Stored dataset items:
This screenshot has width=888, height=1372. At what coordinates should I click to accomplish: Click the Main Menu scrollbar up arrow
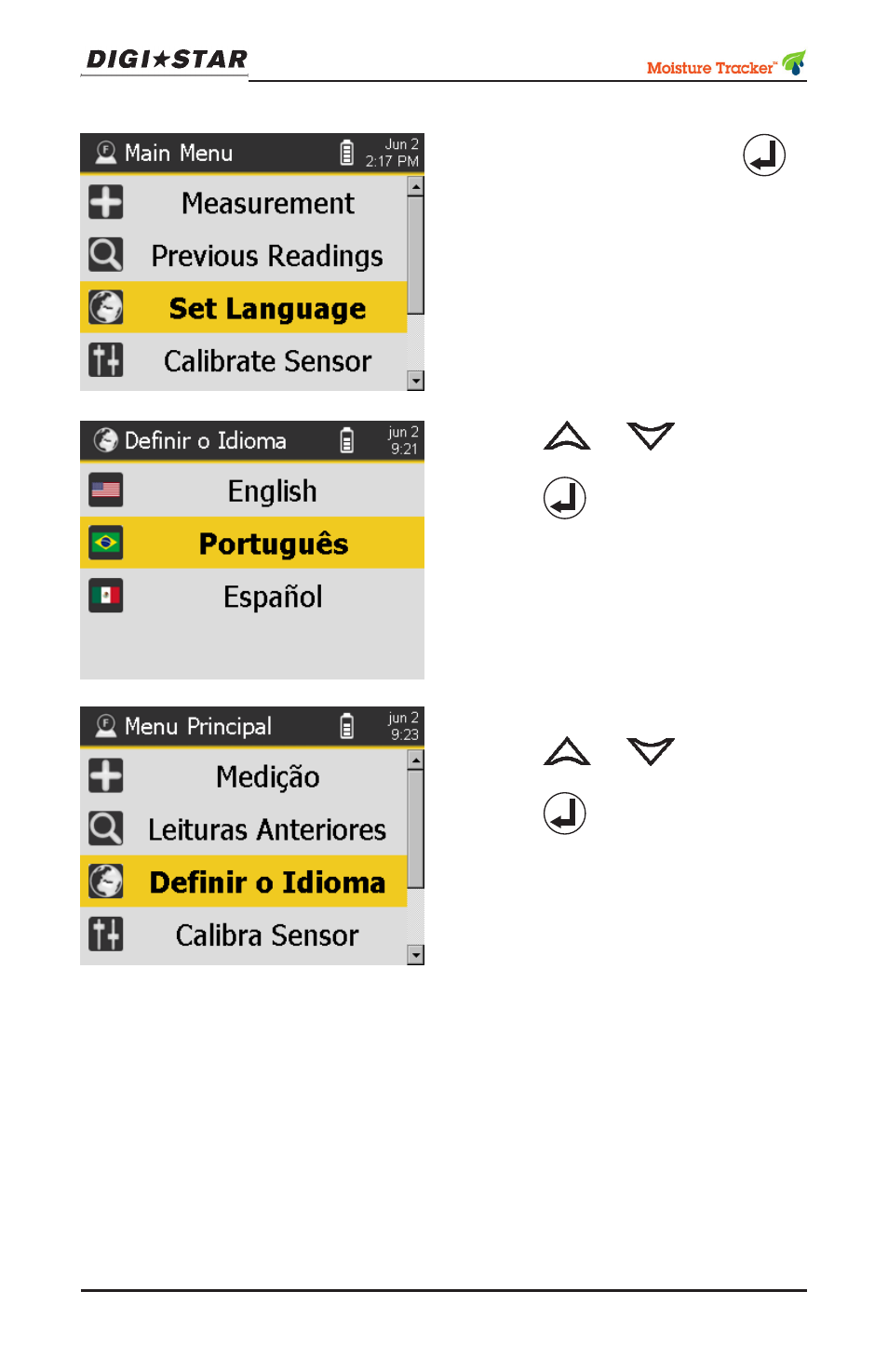416,186
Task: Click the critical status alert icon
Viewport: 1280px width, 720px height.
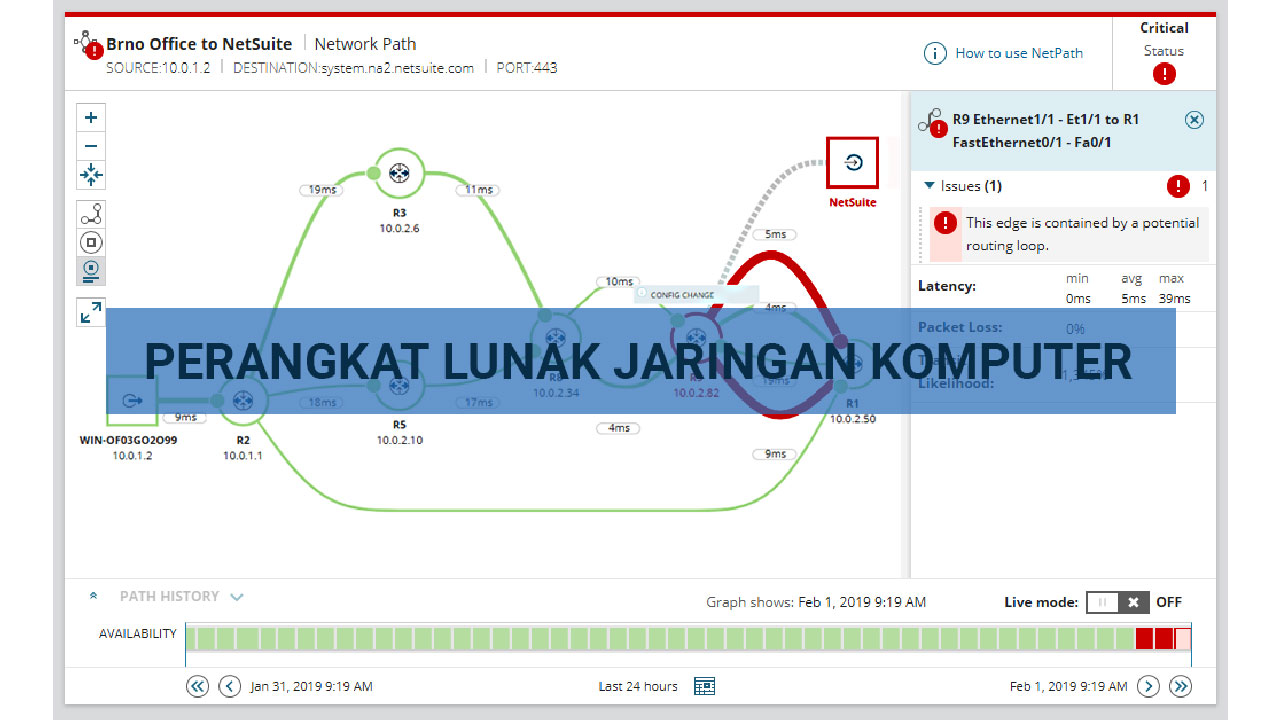Action: point(1163,73)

■ Directions
Reproduce the lines from the one holding "Task: Click the critical status alert icon" through the end of the entries above exactly, keeping both ends and dropping every picture.

■ Result of this task
Task: Click the critical status alert icon
Viewport: 1280px width, 720px height.
Action: point(1163,73)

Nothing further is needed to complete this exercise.